第四,胡腾舞的伴奏乐器有横笛、琵琶、箜篌、铜钹、筚篥、排箫、筝、笙、拍板、洞箫、曲颈琵琶、腰鼓、答腊鼓、方响等,个别画面中还有按节击掌与伴唱者。

第五,胡腾舞及舞者所出之地应为西域。上述资料涉及到的舞者有唐代九姓胡之石国人——刘言史所谓“石国胡儿人见少”,还有安国人和史国人——安伽墓、史君墓之图版和碑志可互证,即使那个“身是凉州儿”的胡腾者,其路断难归的故乡也在西域。表演者多为西域胡人,观赏者则有胡人、汉人,还有突厥人——安伽墓画像上就有突厥人观看胡腾舞表演。

可以这样说,胡腾舞至少在北朝入华,盛行于唐代南北方,直至宋代犹然不绝。对照胡腾舞诸特点,细读唐人胡腾舞诗,我们发现二者之间存在深刻的一致性。这种一致性既有外在的显性表现,又有内在的隐性契合。

外在的一致性是比较容易捕捉和梳理的,如果将胡腾舞诗与前引材料逐一对比,每一个画面图像和诗歌的描写都有同有异;如果把胡腾舞诗合而观之,再把诸图像材料之相同处抽取集中起来,二者之间则若合符契。诗歌中的胡腾儿来自遥远的粟特邦国,沿着丝绸之路在凉州、在长安都留下了深深的足迹;他们高鼻深目,皮肤白皙,头戴精致的织成虚顶尖帽,足蹬柔软锦靴,身着窄袖胡衫,口操浓重胡语;在夜宴上,他们向座客把酒致语后,踏上从故乡进口的精美舞筵,带着酣酒微醺的醉态,拾襟搅袖做好准备,扬眉动目调整情绪,反手叉腰,腾挪踢踏,上下跳跃,东倾西倒,环行急蹴,在横笛琵琶的合鸣中逐渐进入舞蹈高潮:随着剧烈的腾舞,他们身上的葡萄宝带上下翻飞,珠玉佩饰淙淙作响,夸张的舞姿悍然生风,不仅搅起了舞筵上的长毛,甚至拂动了夜色中的烛光;胡腾儿进入了忘我的表演中,蕃帽偏斜、大汗淋漓却依然如痴如醉,四座的观者则被这精彩绝伦的胡腾舞所折服,瞠目结舌,悄然无语;舞罢酒阑,无边夜色中弥漫着天边斜月的淡淡微光。诗歌的语言启示着我们的无边想象,出土文物和壁画的图像则把鲜活灵动的具体情状充分地展示给我们,二者之间的外在一致性是显然的。
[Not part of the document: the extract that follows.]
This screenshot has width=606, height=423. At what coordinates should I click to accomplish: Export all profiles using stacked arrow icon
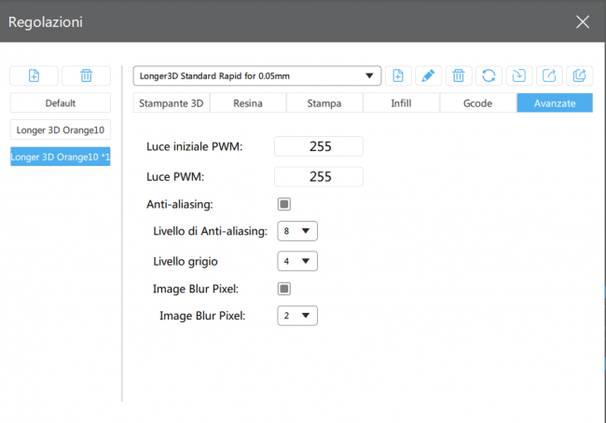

内在的一致性则需要我们进一步挖掘和思考。从读诗的感觉而言,华丽的盛筵和精彩的胡腾背后总是带着几分忧伤和怅惘的色彩;从诗句来看,则有“安西旧牧收泪看”、“故乡路断知不知”、“西顾忽思乡路远”的描述和感慨。考察作者的其它诗作,李端尚有《赠康洽》、《赠李龟年》、《送古之奇赴安西幕》、《奉送宋中丞使河源》等,刘言史尚有《送婆罗门归本国》、《观绳伎》、《赋蕃子牧马》、《病僧二首》、《代胡僧留别》等,可见他们与西域胡人、乐部弟子、边幕僚使都有较为密切的接触和交流,对包括粟特人在内的西域胡人生活和中唐后西域军事政治格局的变化还是比较清楚的。河西陷蕃,陇右道绝,曾经叱咤天山脚下的安西旧牧看到忘情起舞的胡腾儿焉能不垂泪;粟特胡人虽兴生贩货,利之所存,无远不至,其乡土观念异于中原,但背井离乡、故园路断的胡腾儿在淋漓酣畅的醉舞中,心头也难免暗生西顾之思。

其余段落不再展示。